● Problem details
Select all lines in the records that include "height".

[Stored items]
= Beginning of Section =
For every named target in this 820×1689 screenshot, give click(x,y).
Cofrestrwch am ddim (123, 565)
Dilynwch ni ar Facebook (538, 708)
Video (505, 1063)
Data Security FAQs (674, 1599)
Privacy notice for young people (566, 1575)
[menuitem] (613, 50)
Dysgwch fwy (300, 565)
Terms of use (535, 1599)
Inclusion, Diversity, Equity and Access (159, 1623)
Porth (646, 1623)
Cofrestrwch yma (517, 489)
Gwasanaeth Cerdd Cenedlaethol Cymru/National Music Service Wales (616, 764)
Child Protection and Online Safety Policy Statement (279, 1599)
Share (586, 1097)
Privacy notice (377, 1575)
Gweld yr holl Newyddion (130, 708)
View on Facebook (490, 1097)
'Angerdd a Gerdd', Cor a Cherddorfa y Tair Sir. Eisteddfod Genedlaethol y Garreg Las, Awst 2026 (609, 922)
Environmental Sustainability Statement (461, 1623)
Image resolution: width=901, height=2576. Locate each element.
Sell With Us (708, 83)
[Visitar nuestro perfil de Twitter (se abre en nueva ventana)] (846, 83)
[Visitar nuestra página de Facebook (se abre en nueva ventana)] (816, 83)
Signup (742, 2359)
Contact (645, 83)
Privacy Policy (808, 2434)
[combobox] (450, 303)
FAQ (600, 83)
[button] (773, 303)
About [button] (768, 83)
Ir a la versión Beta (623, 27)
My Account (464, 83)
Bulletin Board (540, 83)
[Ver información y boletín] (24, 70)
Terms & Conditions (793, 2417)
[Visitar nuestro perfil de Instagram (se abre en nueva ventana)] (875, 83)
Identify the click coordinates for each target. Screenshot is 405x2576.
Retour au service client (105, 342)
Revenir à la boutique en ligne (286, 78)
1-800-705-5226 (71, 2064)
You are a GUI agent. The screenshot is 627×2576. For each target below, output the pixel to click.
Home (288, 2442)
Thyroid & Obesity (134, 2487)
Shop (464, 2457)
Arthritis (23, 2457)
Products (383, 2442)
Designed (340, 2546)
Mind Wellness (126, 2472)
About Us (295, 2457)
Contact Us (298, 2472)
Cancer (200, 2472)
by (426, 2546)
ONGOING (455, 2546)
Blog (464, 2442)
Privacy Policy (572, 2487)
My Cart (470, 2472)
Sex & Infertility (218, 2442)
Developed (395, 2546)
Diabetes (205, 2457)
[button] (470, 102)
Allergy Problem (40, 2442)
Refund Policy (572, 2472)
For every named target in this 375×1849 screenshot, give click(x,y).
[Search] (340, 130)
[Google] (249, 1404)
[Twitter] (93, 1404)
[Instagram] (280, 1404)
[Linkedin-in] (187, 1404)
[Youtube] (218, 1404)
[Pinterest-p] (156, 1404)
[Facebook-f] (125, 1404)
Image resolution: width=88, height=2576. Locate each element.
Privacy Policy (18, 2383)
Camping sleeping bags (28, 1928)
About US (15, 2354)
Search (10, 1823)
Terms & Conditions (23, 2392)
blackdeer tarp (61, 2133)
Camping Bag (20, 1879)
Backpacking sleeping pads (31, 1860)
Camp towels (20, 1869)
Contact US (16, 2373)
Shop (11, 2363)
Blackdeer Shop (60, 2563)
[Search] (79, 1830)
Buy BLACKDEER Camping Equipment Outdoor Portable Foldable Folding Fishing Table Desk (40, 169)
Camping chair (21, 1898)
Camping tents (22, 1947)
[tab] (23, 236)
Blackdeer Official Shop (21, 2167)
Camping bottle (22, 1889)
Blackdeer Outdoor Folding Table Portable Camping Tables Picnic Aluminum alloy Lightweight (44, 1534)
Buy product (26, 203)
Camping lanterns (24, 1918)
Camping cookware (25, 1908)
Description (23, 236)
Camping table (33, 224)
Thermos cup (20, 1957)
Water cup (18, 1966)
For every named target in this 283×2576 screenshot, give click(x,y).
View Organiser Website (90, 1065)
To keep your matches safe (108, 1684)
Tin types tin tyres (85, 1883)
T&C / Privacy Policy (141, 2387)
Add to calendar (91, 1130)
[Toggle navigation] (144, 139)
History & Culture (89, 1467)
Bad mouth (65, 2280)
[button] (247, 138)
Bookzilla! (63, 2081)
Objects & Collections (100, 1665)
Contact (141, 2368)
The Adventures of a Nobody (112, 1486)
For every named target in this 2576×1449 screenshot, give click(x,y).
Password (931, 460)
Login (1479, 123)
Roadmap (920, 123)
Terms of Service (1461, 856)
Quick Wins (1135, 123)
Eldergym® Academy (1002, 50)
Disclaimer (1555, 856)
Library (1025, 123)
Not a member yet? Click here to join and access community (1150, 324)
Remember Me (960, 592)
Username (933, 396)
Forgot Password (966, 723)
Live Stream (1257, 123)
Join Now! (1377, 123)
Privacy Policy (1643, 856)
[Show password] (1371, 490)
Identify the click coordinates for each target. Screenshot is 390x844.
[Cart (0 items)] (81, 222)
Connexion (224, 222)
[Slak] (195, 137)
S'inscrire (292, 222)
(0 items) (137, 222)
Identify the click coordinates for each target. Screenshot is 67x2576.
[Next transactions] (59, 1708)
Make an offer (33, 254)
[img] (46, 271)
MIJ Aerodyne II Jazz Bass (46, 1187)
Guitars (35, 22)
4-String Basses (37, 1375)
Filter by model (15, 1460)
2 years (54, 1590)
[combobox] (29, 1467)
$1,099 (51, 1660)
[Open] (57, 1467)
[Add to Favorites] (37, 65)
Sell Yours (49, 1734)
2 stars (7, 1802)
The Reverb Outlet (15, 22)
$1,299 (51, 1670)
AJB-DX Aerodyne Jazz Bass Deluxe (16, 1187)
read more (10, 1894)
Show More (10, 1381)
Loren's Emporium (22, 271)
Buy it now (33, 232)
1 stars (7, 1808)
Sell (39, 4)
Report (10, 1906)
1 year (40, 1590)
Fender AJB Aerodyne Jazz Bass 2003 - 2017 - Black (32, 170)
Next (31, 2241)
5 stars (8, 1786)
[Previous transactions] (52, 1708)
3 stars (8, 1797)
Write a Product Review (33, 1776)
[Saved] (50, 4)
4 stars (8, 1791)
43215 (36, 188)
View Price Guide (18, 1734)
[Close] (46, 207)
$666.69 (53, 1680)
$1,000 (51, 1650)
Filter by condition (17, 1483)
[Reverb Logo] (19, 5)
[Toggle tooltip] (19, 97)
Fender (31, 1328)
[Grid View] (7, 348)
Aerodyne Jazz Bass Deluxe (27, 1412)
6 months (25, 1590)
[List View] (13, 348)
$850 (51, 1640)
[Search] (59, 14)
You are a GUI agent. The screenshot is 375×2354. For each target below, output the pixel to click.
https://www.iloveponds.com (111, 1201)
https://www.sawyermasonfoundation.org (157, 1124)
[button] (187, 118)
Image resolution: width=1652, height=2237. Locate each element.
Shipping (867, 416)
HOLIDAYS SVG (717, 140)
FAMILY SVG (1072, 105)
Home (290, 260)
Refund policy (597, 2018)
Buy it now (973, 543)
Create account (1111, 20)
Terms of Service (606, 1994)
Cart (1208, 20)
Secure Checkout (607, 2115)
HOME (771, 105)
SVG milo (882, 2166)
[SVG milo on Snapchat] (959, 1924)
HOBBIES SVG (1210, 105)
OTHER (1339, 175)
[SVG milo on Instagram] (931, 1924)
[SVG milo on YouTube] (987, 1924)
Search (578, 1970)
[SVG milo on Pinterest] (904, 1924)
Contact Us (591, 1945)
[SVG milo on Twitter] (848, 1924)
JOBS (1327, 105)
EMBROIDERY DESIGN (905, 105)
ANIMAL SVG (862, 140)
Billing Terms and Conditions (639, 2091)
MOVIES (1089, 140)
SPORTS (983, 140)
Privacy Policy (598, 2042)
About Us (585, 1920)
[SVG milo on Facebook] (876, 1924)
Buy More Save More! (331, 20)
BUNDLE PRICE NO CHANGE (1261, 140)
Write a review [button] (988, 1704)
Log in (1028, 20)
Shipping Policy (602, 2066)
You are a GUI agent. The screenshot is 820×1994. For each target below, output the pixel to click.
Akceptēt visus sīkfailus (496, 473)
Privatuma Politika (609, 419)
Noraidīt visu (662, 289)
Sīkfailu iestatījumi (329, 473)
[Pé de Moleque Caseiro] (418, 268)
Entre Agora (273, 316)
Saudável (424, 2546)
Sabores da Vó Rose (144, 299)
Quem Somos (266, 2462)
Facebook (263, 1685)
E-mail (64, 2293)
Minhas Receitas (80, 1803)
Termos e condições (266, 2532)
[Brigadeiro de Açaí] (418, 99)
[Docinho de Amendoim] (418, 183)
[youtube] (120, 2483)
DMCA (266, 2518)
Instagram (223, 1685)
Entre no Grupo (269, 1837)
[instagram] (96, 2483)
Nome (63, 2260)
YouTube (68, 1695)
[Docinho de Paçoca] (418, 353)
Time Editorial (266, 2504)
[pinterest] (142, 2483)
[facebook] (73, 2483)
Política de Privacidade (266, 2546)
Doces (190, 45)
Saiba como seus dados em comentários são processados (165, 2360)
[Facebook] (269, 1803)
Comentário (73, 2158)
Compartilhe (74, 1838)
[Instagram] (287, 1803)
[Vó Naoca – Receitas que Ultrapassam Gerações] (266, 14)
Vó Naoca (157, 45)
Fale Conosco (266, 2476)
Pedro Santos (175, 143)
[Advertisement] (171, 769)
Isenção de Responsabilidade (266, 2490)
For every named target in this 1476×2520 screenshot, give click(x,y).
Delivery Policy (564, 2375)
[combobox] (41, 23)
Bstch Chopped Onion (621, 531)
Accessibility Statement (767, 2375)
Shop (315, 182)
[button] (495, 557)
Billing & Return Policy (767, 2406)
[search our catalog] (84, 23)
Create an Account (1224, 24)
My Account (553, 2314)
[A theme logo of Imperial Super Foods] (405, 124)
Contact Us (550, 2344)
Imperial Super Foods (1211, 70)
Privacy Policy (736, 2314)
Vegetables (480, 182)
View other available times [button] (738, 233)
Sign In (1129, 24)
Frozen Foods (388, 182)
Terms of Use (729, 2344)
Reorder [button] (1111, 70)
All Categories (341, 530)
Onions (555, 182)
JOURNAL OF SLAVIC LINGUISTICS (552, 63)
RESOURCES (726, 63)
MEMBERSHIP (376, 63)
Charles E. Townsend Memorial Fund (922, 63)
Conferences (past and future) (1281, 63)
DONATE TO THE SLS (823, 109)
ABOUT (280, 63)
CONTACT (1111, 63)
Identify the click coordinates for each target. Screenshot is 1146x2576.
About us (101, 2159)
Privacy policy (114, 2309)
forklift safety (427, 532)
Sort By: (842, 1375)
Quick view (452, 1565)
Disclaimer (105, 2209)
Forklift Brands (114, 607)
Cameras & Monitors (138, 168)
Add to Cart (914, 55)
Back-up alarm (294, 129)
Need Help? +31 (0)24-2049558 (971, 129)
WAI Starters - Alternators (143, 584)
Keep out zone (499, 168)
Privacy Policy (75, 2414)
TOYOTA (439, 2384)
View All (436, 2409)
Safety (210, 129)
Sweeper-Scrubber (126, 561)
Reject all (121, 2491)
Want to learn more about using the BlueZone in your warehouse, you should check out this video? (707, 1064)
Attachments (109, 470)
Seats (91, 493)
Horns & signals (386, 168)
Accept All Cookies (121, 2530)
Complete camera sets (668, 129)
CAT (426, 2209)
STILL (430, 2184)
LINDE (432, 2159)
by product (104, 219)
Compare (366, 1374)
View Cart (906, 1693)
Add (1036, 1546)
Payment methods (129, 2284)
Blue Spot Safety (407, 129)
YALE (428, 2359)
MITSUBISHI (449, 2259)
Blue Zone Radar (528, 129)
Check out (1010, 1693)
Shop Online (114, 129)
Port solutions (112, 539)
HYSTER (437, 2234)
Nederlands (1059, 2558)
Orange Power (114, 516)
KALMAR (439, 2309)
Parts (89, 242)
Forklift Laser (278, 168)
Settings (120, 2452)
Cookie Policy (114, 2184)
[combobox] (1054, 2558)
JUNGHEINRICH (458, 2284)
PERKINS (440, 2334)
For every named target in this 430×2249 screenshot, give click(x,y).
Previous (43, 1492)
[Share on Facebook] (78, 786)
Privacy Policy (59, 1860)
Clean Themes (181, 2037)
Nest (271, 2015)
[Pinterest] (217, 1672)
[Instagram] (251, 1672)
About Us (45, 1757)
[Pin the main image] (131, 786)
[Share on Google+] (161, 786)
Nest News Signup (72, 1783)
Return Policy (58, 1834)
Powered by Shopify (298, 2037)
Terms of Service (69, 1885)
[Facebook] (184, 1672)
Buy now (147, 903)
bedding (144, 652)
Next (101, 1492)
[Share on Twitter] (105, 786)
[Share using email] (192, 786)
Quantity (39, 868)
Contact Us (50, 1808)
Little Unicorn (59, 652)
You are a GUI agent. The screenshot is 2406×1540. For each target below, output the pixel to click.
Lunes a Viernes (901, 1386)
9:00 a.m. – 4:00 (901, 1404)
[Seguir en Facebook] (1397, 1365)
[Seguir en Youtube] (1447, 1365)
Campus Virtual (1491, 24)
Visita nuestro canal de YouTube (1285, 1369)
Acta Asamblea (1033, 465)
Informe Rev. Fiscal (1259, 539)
= End of Section =
● Answer space
Image resolution: width=901, height=2576. Locate each element.
Image resolution: width=88, height=2576. Locate each element.
Image resolution: width=1652, height=2237. Locate each element.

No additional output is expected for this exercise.